Background: Free-standing carbon nanomembranes (CNM) with molecular thickness and macroscopic size are fascinating objects both for fundamental reasons and for applications in nanotechnology. Although being made from simple and identical precursors their internal structure is not fully known and hard to simulate due to the large system size that is necessary to draw definite conclusions.

Results: We performed large-scale classical molecular dynamics investigations of biphenyl-based carbon nanomembranes. We show that one-dimensional graphene-like stripes constitute a highly symmetric quasi one-dimensional energetically favorable ground state. This state does not cross-link.
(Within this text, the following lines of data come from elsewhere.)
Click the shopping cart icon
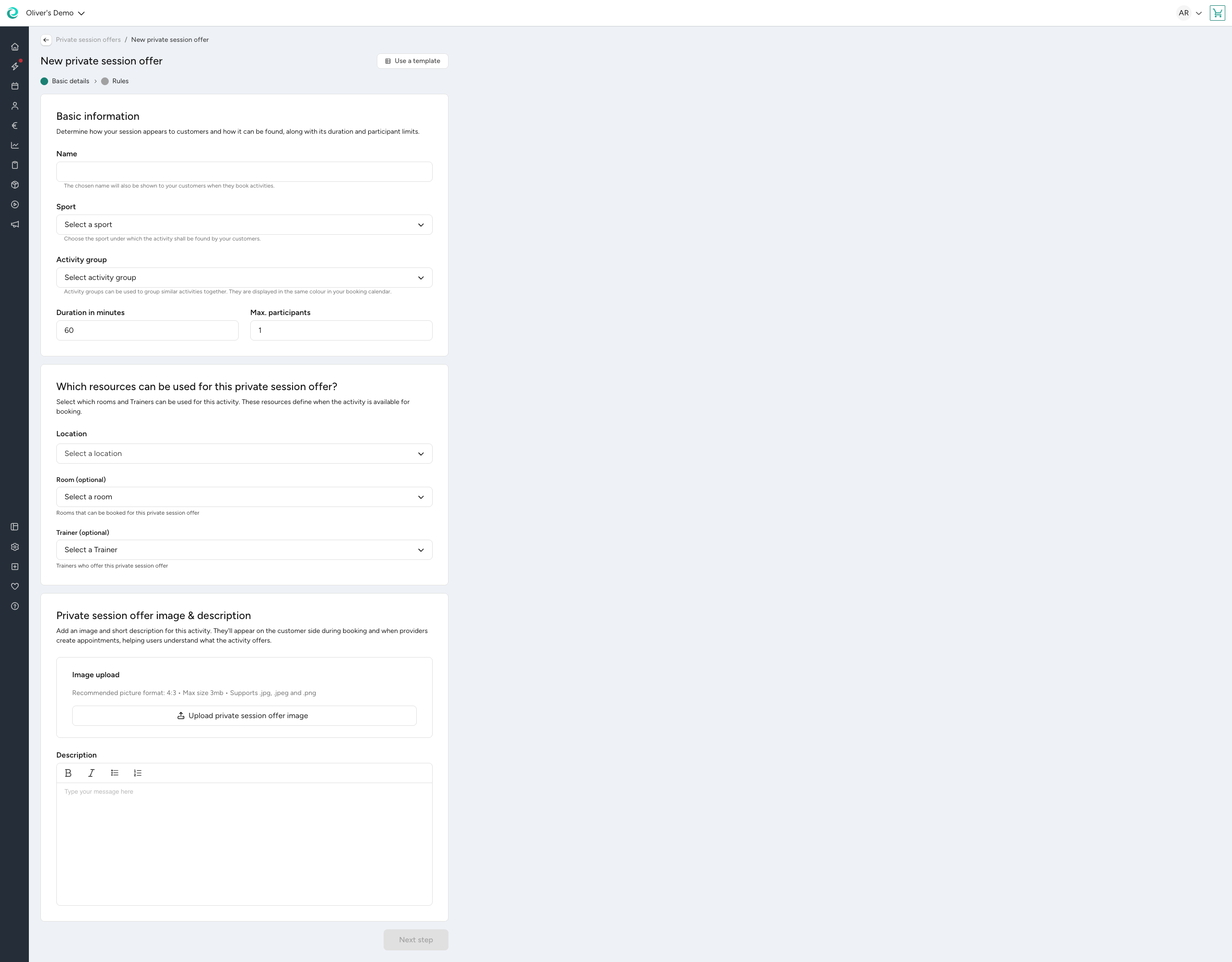The width and height of the screenshot is (1232, 962). coord(1217,13)
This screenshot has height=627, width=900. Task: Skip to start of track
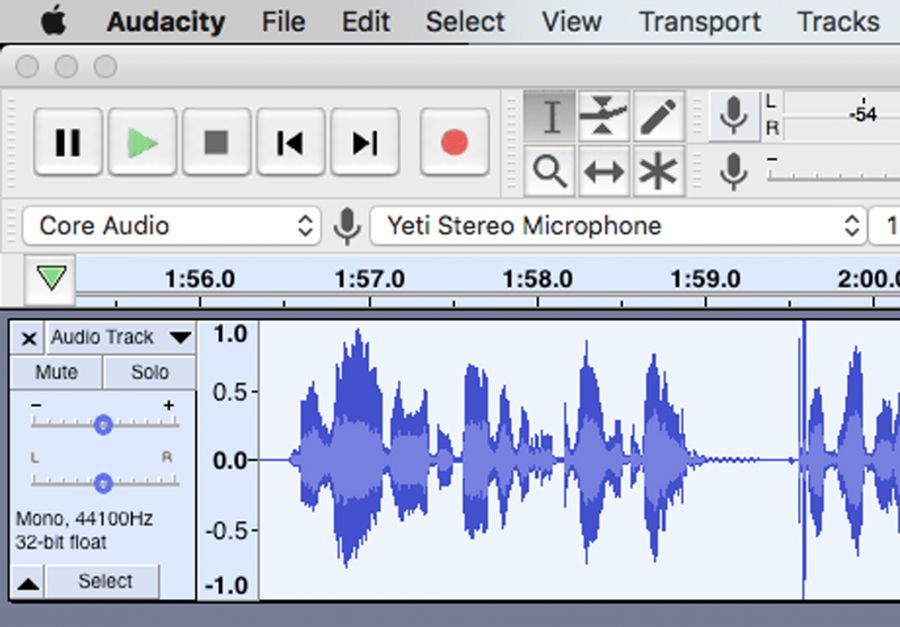pos(290,143)
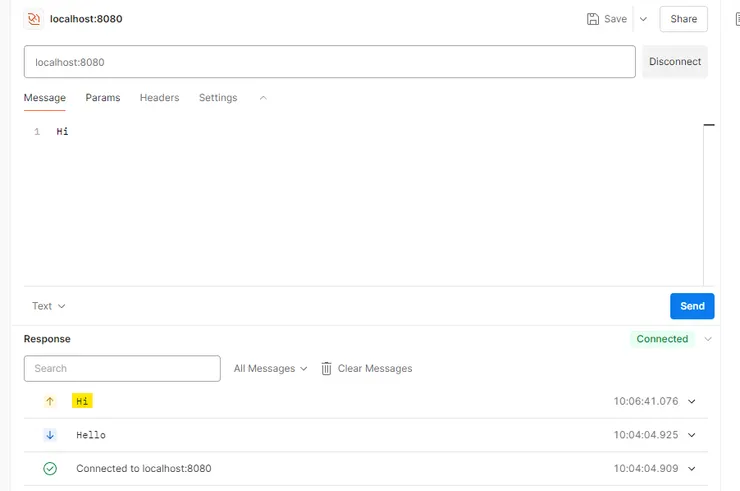
Task: Open the All Messages filter dropdown
Action: (x=271, y=368)
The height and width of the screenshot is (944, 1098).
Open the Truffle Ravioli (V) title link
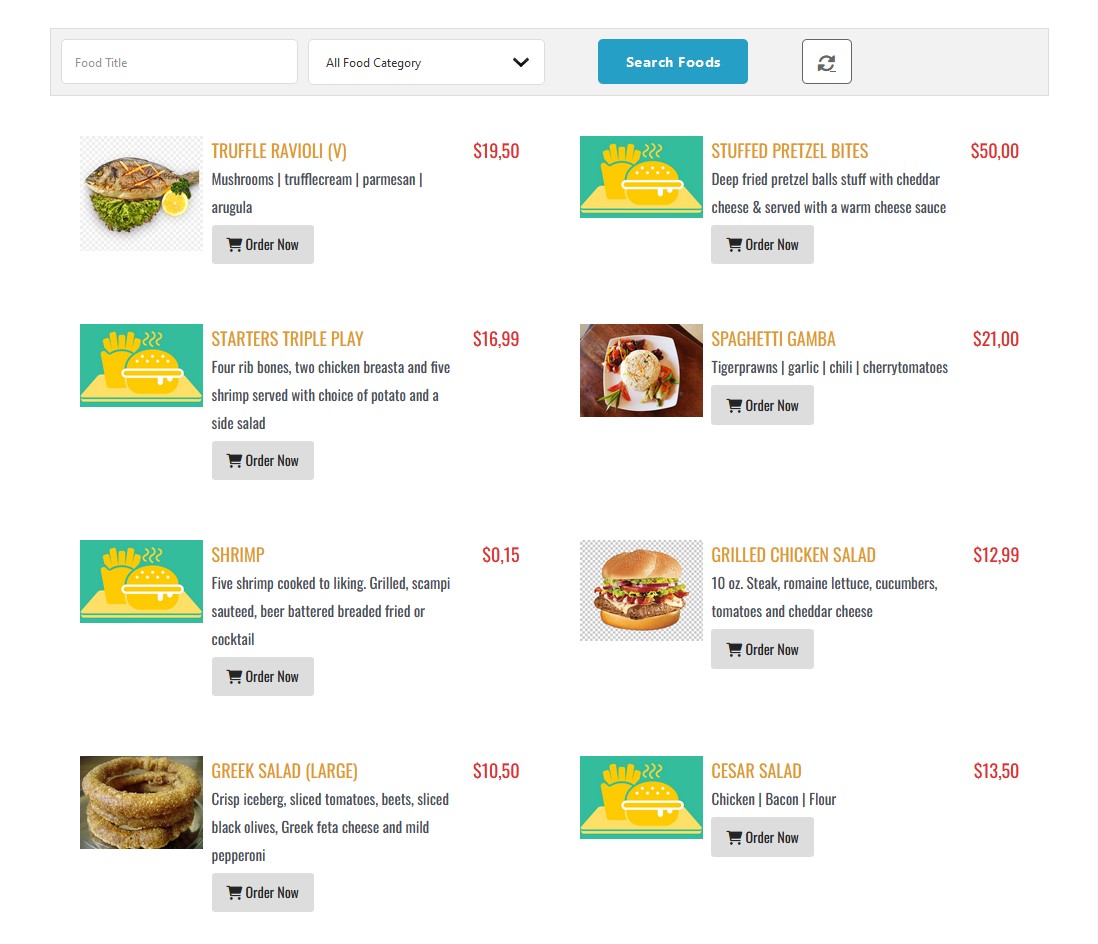click(x=279, y=151)
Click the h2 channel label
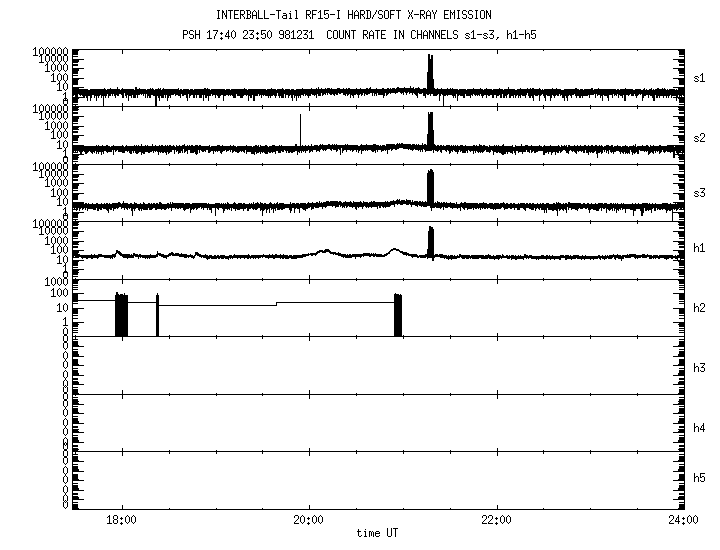720x550 pixels. 700,308
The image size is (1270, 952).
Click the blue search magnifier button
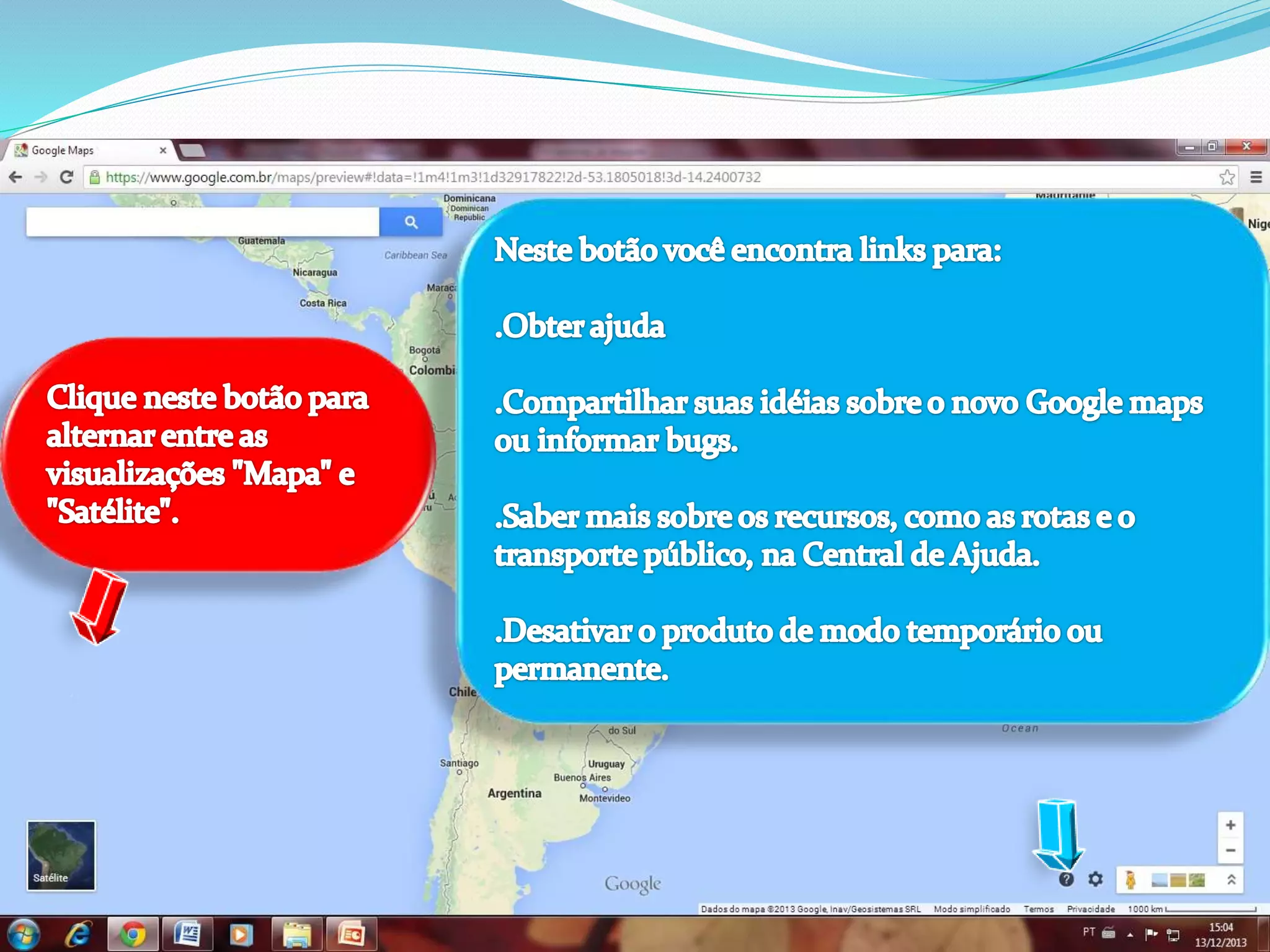pos(411,222)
Instead cross-linked structures are formed from highly excited precursors with a sufficient amount of broken phenyls.

Conclusion: The internal structure of the CNM is very likely described by a disordered metastable state which is formed in the energetic initial process of electron irradiation and depends on the process of relaxation into the sheet phase.

Introduction

Freestanding carbon nanomembranes are produced from molecular precursors such as biphenylthiols (BPT). The precursors self-assemble in monolayers on gold surfaces and are then polymerized by irradiation with electrons [1-3]. The product is a membrane, whose thickness, homogeneity and surface chemistry are related to the molecular precursor. So far several classes of precursors have been exploited [3]. One of the major unsolved questions is the internal structure of these membranes, since the structure cannot be determined by X-ray diffraction. In [4] quantum chemical calculations were performed for various dimers of biphenyls, which left open how the precursor molecules interlink laterally. A first small-scale quantum calculation (using ARGUS Lab) of a two-dimensional cutout of 6 by 5 biphenyls is reported in [5]. These calculations suggest that the regular structure of the precursor self-assembled monolayer (SAM) turns into a disordered sheet. Nevertheless, the simulations of the very small system do not allow definite conclusions about the structure of the extended sheet. On the other hand, the quantum mechanical simulation of extended systems even by means of density functional theory (DFT) has to assume a regular lattice and can treat only small unit cells [6-8]. Consequently, the resulting structure is also regular [8]. If one, as in the present case, can expect that the structure is irregular, i.e., a lattice structure as in solids cannot be assumed, a quantum mechanical simulation is virtually impossible.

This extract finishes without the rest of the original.